* How to complete this task
Go through the listing below and return every line exactly.

* Material provided
[Start of section]

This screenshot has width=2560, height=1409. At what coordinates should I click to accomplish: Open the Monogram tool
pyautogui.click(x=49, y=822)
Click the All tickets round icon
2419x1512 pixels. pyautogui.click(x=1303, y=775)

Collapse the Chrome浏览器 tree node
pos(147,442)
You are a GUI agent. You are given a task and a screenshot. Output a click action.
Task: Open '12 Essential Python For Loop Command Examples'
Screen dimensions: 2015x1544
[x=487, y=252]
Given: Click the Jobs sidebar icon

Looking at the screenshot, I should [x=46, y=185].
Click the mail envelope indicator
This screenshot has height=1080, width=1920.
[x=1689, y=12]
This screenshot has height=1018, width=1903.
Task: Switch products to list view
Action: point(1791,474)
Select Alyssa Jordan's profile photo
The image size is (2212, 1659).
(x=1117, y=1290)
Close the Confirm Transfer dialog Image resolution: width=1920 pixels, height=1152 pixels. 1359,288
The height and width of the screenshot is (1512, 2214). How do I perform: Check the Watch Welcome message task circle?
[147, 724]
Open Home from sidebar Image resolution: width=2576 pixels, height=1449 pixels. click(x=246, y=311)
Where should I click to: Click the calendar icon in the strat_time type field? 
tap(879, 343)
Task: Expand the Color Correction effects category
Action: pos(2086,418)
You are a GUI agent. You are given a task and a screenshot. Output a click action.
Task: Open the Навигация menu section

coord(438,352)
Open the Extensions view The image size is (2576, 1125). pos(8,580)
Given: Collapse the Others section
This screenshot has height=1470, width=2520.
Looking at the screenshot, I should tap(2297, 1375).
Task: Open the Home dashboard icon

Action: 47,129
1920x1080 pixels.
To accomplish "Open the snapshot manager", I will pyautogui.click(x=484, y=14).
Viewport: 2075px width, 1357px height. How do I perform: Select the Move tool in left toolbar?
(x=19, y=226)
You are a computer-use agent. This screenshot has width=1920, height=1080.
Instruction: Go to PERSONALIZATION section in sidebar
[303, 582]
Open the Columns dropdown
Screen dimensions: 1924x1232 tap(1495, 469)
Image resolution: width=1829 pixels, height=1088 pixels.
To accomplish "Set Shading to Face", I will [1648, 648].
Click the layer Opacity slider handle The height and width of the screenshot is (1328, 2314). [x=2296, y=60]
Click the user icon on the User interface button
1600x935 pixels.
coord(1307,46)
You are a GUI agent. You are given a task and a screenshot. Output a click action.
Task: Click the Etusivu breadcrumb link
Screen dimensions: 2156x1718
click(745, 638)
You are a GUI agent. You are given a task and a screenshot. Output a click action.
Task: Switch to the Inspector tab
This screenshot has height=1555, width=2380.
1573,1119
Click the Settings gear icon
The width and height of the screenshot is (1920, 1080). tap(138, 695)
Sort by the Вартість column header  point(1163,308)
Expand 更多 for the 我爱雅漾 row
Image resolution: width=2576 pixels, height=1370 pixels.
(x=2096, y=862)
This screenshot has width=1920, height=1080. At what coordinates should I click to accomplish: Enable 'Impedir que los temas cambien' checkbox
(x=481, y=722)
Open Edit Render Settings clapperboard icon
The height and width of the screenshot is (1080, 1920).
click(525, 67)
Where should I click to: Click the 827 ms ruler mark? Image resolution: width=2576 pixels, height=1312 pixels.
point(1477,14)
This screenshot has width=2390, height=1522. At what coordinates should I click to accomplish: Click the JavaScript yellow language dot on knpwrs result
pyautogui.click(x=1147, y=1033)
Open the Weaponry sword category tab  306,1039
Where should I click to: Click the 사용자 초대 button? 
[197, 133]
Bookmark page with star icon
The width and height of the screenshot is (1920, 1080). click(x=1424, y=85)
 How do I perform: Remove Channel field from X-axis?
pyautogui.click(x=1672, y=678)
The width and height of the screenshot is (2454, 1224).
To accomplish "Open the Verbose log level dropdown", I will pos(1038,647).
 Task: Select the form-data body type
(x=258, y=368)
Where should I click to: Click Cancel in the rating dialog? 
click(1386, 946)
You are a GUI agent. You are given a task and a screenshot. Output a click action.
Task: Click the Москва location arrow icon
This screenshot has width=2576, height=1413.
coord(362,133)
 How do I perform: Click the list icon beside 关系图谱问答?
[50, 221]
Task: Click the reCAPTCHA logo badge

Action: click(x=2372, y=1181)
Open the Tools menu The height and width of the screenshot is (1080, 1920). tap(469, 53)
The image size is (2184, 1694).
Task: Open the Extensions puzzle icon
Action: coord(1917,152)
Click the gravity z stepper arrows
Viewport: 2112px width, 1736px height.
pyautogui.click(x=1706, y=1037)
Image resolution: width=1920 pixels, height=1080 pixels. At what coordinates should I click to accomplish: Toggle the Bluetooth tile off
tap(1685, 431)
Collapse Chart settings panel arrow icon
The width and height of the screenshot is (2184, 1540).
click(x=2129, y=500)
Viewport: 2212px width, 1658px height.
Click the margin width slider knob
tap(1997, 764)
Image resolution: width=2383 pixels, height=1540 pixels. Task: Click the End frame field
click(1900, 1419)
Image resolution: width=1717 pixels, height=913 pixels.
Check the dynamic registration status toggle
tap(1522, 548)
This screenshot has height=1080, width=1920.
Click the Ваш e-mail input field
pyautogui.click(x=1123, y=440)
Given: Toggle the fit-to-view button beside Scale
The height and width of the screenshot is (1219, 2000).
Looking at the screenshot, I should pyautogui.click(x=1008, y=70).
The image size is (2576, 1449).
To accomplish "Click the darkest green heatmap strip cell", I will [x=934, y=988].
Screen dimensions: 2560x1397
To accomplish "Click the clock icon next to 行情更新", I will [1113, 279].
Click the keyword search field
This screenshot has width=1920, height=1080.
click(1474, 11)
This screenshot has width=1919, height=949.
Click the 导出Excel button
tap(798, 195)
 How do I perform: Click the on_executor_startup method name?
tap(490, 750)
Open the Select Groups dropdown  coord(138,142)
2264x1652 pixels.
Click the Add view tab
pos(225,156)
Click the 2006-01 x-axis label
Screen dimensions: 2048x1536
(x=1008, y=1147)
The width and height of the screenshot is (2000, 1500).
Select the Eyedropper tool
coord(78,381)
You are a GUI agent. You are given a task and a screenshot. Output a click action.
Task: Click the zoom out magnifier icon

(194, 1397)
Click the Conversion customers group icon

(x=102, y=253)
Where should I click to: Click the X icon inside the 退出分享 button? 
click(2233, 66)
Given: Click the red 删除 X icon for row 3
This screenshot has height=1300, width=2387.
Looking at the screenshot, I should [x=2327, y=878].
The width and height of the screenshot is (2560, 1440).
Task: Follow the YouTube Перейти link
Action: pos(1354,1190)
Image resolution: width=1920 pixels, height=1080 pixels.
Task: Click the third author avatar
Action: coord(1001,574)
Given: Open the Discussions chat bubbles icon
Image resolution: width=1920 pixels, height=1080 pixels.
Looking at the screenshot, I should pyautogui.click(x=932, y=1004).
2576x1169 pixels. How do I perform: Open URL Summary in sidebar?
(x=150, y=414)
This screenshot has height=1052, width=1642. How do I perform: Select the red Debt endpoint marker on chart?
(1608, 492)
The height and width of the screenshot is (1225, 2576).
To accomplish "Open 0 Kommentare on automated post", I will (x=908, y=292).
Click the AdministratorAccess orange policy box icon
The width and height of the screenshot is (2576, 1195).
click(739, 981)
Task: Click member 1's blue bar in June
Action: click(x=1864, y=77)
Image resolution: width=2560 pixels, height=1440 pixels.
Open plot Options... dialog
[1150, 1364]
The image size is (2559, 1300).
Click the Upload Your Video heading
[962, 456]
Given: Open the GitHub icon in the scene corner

[End of section]

* Response for this exercise
This screenshot has width=2560, height=1409. At what coordinates should I click to accomplish: Open the Monogram tool
pyautogui.click(x=49, y=822)
Click the All tickets round icon
2419x1512 pixels. pyautogui.click(x=1303, y=775)

Collapse the Chrome浏览器 tree node
pos(147,442)
You are a GUI agent. You are given a task and a screenshot. Output a click action.
Task: Open '12 Essential Python For Loop Command Examples'
Screen dimensions: 2015x1544
[x=487, y=252]
Given: Click the Jobs sidebar icon

Looking at the screenshot, I should [x=46, y=185].
Click the mail envelope indicator
This screenshot has height=1080, width=1920.
[x=1689, y=12]
This screenshot has height=1018, width=1903.
Task: Switch products to list view
Action: point(1791,474)
Select Alyssa Jordan's profile photo
The image size is (2212, 1659).
(x=1117, y=1290)
Close the Confirm Transfer dialog Image resolution: width=1920 pixels, height=1152 pixels. 1359,288
The height and width of the screenshot is (1512, 2214). How do I perform: Check the Watch Welcome message task circle?
[147, 724]
Open Home from sidebar Image resolution: width=2576 pixels, height=1449 pixels. click(x=246, y=311)
Where should I click to: Click the calendar icon in the strat_time type field? 
tap(879, 343)
Task: Expand the Color Correction effects category
Action: pos(2086,418)
You are a GUI agent. You are given a task and a screenshot. Output a click action.
Task: Open the Навигация menu section

coord(438,352)
Open the Extensions view The image size is (2576, 1125). pos(8,580)
Given: Collapse the Others section
This screenshot has height=1470, width=2520.
Looking at the screenshot, I should tap(2297, 1375).
Task: Open the Home dashboard icon

Action: 47,129
1920x1080 pixels.
To accomplish "Open the snapshot manager", I will pyautogui.click(x=484, y=14).
Viewport: 2075px width, 1357px height. How do I perform: Select the Move tool in left toolbar?
(x=19, y=226)
You are a computer-use agent. This screenshot has width=1920, height=1080.
Instruction: Go to PERSONALIZATION section in sidebar
[303, 582]
Open the Columns dropdown
Screen dimensions: 1924x1232 tap(1495, 469)
Image resolution: width=1829 pixels, height=1088 pixels.
To accomplish "Set Shading to Face", I will [1648, 648].
Click the layer Opacity slider handle The height and width of the screenshot is (1328, 2314). [x=2296, y=60]
Click the user icon on the User interface button
1600x935 pixels.
coord(1307,46)
You are a GUI agent. You are given a task and a screenshot. Output a click action.
Task: Click the Etusivu breadcrumb link
Screen dimensions: 2156x1718
click(745, 638)
You are a GUI agent. You are given a task and a screenshot. Output a click action.
Task: Switch to the Inspector tab
This screenshot has height=1555, width=2380.
1573,1119
Click the Settings gear icon
The width and height of the screenshot is (1920, 1080). tap(138, 695)
Sort by the Вартість column header  point(1163,308)
Expand 更多 for the 我爱雅漾 row
Image resolution: width=2576 pixels, height=1370 pixels.
(x=2096, y=862)
This screenshot has width=1920, height=1080. At what coordinates should I click to accomplish: Enable 'Impedir que los temas cambien' checkbox
(x=481, y=722)
Open Edit Render Settings clapperboard icon
The height and width of the screenshot is (1080, 1920).
click(525, 67)
Where should I click to: Click the 827 ms ruler mark? Image resolution: width=2576 pixels, height=1312 pixels.
point(1477,14)
This screenshot has width=2390, height=1522. At what coordinates should I click to accomplish: Click the JavaScript yellow language dot on knpwrs result
pyautogui.click(x=1147, y=1033)
Open the Weaponry sword category tab  306,1039
Where should I click to: Click the 사용자 초대 button? 
[197, 133]
Bookmark page with star icon
The width and height of the screenshot is (1920, 1080). click(x=1424, y=85)
 How do I perform: Remove Channel field from X-axis?
pyautogui.click(x=1672, y=678)
The width and height of the screenshot is (2454, 1224).
To accomplish "Open the Verbose log level dropdown", I will pos(1038,647).
 Task: Select the form-data body type
(x=258, y=368)
Where should I click to: Click Cancel in the rating dialog? 
click(1386, 946)
You are a GUI agent. You are given a task and a screenshot. Output a click action.
Task: Click the Москва location arrow icon
This screenshot has width=2576, height=1413.
coord(362,133)
 How do I perform: Click the list icon beside 关系图谱问答?
[50, 221]
Task: Click the reCAPTCHA logo badge

Action: click(x=2372, y=1181)
Open the Tools menu The height and width of the screenshot is (1080, 1920). tap(469, 53)
The image size is (2184, 1694).
Task: Open the Extensions puzzle icon
Action: coord(1917,152)
Click the gravity z stepper arrows
Viewport: 2112px width, 1736px height.
pyautogui.click(x=1706, y=1037)
Image resolution: width=1920 pixels, height=1080 pixels. At what coordinates should I click to accomplish: Toggle the Bluetooth tile off
tap(1685, 431)
Collapse Chart settings panel arrow icon
The width and height of the screenshot is (2184, 1540).
click(x=2129, y=500)
Viewport: 2212px width, 1658px height.
Click the margin width slider knob
tap(1997, 764)
Image resolution: width=2383 pixels, height=1540 pixels. Task: Click the End frame field
click(1900, 1419)
Image resolution: width=1717 pixels, height=913 pixels.
Check the dynamic registration status toggle
tap(1522, 548)
This screenshot has height=1080, width=1920.
Click the Ваш e-mail input field
pyautogui.click(x=1123, y=440)
Given: Toggle the fit-to-view button beside Scale
The height and width of the screenshot is (1219, 2000).
Looking at the screenshot, I should pyautogui.click(x=1008, y=70).
The image size is (2576, 1449).
To accomplish "Click the darkest green heatmap strip cell", I will [x=934, y=988].
Screen dimensions: 2560x1397
To accomplish "Click the clock icon next to 行情更新", I will [1113, 279].
Click the keyword search field
This screenshot has width=1920, height=1080.
click(1474, 11)
This screenshot has width=1919, height=949.
Click the 导出Excel button
tap(798, 195)
 How do I perform: Click the on_executor_startup method name?
tap(490, 750)
Open the Select Groups dropdown  coord(138,142)
2264x1652 pixels.
Click the Add view tab
pos(225,156)
Click the 2006-01 x-axis label
Screen dimensions: 2048x1536
(x=1008, y=1147)
The width and height of the screenshot is (2000, 1500).
Select the Eyedropper tool
coord(78,381)
You are a GUI agent. You are given a task and a screenshot. Output a click action.
Task: Click the zoom out magnifier icon

(194, 1397)
Click the Conversion customers group icon

(x=102, y=253)
Where should I click to: Click the X icon inside the 退出分享 button? 
click(2233, 66)
Given: Click the red 删除 X icon for row 3
This screenshot has height=1300, width=2387.
Looking at the screenshot, I should [x=2327, y=878].
The width and height of the screenshot is (2560, 1440).
Task: Follow the YouTube Перейти link
Action: pos(1354,1190)
Image resolution: width=1920 pixels, height=1080 pixels.
Task: Click the third author avatar
Action: coord(1001,574)
Given: Open the Discussions chat bubbles icon
Image resolution: width=1920 pixels, height=1080 pixels.
Looking at the screenshot, I should pyautogui.click(x=932, y=1004).
2576x1169 pixels. How do I perform: Open URL Summary in sidebar?
(x=150, y=414)
This screenshot has height=1052, width=1642. How do I perform: Select the red Debt endpoint marker on chart?
(1608, 492)
The height and width of the screenshot is (1225, 2576).
To accomplish "Open 0 Kommentare on automated post", I will (x=908, y=292).
Click the AdministratorAccess orange policy box icon
The width and height of the screenshot is (2576, 1195).
click(739, 981)
Task: Click member 1's blue bar in June
Action: click(x=1864, y=77)
Image resolution: width=2560 pixels, height=1440 pixels.
Open plot Options... dialog
[1150, 1364]
The image size is (2559, 1300).
Click the Upload Your Video heading
[962, 456]
Given: Open the GitHub icon in the scene corner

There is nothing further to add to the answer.